== Your task ==
The task requires restating, word for word, the lines of the entries below from the one containing "Given: Go to Groups in the sidebar" through the final one, both included.

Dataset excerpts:
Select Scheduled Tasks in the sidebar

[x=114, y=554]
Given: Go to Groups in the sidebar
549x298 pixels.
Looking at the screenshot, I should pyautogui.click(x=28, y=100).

== Answer section ==
Given: Go to Groups in the sidebar
549x298 pixels.
Looking at the screenshot, I should pyautogui.click(x=28, y=100).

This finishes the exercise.